The Cannes Festival of Lions, and all that surrounds it, is often a blur, with tens of thousands of people, dozens and dozens of stages, and about a million crafted messages all competing to become the message that resonates and forms a hot new trend.
With the flood of attention around AI or connected TV advertising or content creators all buzzy and “new”, a focus on news or journalism can seem like yesterday’s news.
But at Cannes and in other places in the media ecosystem, new narratives are taking place around news that show it finding its place in the chaos of the broader ecosystem.
From safe to special
The discussion of news always begins at “brand safety” or concerns about appearing next to potentially controversial content that a brand views as damaging to their ability to market whichever product they are trying to sell. Estimates say that close to half of news content experiences blocks from receiving money from advertisers based on these concerns, which largely occur because they mention keywords like a politician’s name or “COVID.”
What started as brands not wanting to promote conspiracy theories and the like has now morphed into what one attendee of the Future of News breakfast in Cannes called the “secret assassination squad” of news.
There has been good research about how the alleged negative association of brands advertising on news is actually not real, though there are now efforts to change the narrative around news in a positive direction. Not only is news not unsafe, but valuable.
Work is ongoing to shape that exact message to advertisers and back it up with data, though I found it interesting that the ad agency behind the Future of News breakfast, Stagwell, also places a major emphasis on sports, with their “Sports Beach” venue in Cannes filled with celebrities from basketball, running and football.
Big brands and their agencies are very much interested in being with communities of sports fans as they go through the ups and downs of their teams’ successes and failures. One of the most common refrains at Cannes this year was “connecting to culture” such as sports and entertainment.

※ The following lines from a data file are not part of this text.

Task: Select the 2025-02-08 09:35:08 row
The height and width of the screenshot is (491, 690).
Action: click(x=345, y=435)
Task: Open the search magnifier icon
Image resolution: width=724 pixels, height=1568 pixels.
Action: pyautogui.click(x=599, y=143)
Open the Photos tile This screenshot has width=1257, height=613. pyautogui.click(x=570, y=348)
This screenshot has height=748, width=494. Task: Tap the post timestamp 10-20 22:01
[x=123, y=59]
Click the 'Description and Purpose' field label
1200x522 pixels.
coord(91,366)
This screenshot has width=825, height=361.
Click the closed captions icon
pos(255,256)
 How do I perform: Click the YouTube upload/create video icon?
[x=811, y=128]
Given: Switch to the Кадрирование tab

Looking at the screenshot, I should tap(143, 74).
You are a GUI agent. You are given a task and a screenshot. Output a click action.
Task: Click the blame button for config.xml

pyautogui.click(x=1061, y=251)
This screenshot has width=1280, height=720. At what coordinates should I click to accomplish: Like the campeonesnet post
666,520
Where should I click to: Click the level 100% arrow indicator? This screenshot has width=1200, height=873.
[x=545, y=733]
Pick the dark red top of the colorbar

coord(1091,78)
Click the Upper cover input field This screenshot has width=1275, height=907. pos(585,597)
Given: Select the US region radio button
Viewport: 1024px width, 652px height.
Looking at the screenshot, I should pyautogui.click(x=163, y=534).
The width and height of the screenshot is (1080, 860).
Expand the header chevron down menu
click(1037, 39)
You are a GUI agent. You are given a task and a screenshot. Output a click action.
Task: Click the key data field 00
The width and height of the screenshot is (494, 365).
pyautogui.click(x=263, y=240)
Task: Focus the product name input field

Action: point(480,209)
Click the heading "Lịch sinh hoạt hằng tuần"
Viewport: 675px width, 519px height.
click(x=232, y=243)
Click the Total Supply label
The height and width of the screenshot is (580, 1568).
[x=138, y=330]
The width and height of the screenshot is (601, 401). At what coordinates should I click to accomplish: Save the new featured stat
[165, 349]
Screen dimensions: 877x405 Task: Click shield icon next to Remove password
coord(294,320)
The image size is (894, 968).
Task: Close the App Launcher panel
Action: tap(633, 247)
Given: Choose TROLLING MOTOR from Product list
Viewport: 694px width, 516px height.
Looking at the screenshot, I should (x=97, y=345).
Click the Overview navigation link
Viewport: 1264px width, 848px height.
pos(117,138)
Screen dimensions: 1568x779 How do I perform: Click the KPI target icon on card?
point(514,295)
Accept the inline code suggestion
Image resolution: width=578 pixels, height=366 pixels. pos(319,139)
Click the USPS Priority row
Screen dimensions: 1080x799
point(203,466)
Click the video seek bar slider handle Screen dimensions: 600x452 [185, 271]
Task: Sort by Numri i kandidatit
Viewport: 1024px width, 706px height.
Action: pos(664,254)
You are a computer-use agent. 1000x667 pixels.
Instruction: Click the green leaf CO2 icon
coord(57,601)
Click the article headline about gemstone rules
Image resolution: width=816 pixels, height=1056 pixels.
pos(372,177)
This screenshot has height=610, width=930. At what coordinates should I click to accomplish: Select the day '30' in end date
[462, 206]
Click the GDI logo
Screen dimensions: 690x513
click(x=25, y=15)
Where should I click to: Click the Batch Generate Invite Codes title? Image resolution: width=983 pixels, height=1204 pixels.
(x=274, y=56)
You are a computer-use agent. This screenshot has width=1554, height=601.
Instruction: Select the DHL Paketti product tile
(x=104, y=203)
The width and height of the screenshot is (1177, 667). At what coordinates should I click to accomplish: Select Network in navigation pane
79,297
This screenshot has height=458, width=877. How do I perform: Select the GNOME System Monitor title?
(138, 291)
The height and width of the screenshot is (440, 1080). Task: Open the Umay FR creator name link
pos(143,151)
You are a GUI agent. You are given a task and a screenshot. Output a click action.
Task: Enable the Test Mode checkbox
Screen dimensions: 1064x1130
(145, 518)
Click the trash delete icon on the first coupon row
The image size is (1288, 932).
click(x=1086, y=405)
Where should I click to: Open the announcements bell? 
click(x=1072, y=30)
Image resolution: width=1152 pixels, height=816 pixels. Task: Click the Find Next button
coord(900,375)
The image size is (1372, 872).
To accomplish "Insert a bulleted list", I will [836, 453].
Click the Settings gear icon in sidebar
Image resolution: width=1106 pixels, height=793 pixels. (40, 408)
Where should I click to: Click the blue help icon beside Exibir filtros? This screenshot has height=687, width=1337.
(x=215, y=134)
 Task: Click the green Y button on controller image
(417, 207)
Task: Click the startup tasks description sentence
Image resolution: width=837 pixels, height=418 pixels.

In terms of the timeliness of connecting to that culture, I can think of few better ways than by doing so through news. There may be a lot of chaos happening online everyday as billions of people post, like, comment and read, but news turns that into a “first draft of history” that brands can understand and interact with. News has similar communities to sports fans, but instead of following their team they are looking at the town, city, industry or other group they care about.
Disruptive technology for good
Beyond the folks at Stagwell, one of the other people pushing news back into prominence is RTL Group, the large European conglomerate that owns dozens of websites, radio and TV stations.
One of their main messages was that news is not only safe, but particularly safe because many RTL brands are known. In some ways, it may be tempting to view major media groups like this as nostalgic for the days when they were the biggest show in town. It reminds me of 30 Rock, when one of the programming priorities for NBC was “Make it 1997 Again through Science or Magic.”

Technology won’t eliminate all of the competitors for attention that a major group has, but it can help them solve another of their problems, which is that ad buyers don’t want to have to deal with many smaller players, and often prefer to be able to buy everything in a programmatic or platform package.
“There is overhype on AI, but we are bringing AI out of the bottle to solve real life problems which are sometimes very specific to the industry,” said Thomas Servatius, co-CEO of smartclip and leader of advertising technology at RTL.
Servatius explained that he has embedded agentic AI on the ad server, so that it can better understand requests coming in from unknown ad buyers, for example by looking at the domain that the campaign wants to direct readers to.
He also sees shifts away from the keyword-based approaches that have been problematic for news producers for so long.
“It’s a pity. We invest a lot in creating valuable news and journalistic investigations. And it’s hard to monetize, yes. There I think the industry starts to be better because we are now have developed more and better technology, technologies to pass on content signals, to standardize content signals.”
Standardizing content signals may be the next step in making sure that the value of news, having a steady, experienced finger on the pulse of culture, can translate into the nuts and bolts of the advertising system.
The signals that a brand uses for understanding one publisher can then translate into understanding of a whole market or region of the world, and for agencies that are working with multiple clients across multiple markets, help them build their own learning and best practices. This is not possible with pure LLM prompting approaches, where you can get a different answer to the question “is this good for my ad placement” depending on the time of day, and individual models remain in silos without a concrete, replicable understanding of the world.
The first draft of history connects us all
All in all the flurry and tumult of Cannes are a good reminder on the value of standardization and transparency as AI tools and offerings spin up new versions. What is behind it all, connecting it to reality?
News, including coverage of big chaotic events like Cannes, has the advantage of being grounded in the real world, reporting on what is happening and what is trending – and then interpreting it for readers who trust the author.
In a world where more and more there is a flood of content and possibilities, brands should welcome the ability not just to be on solid and safe ground, but to be able to understand the culture they are connecting to in real time.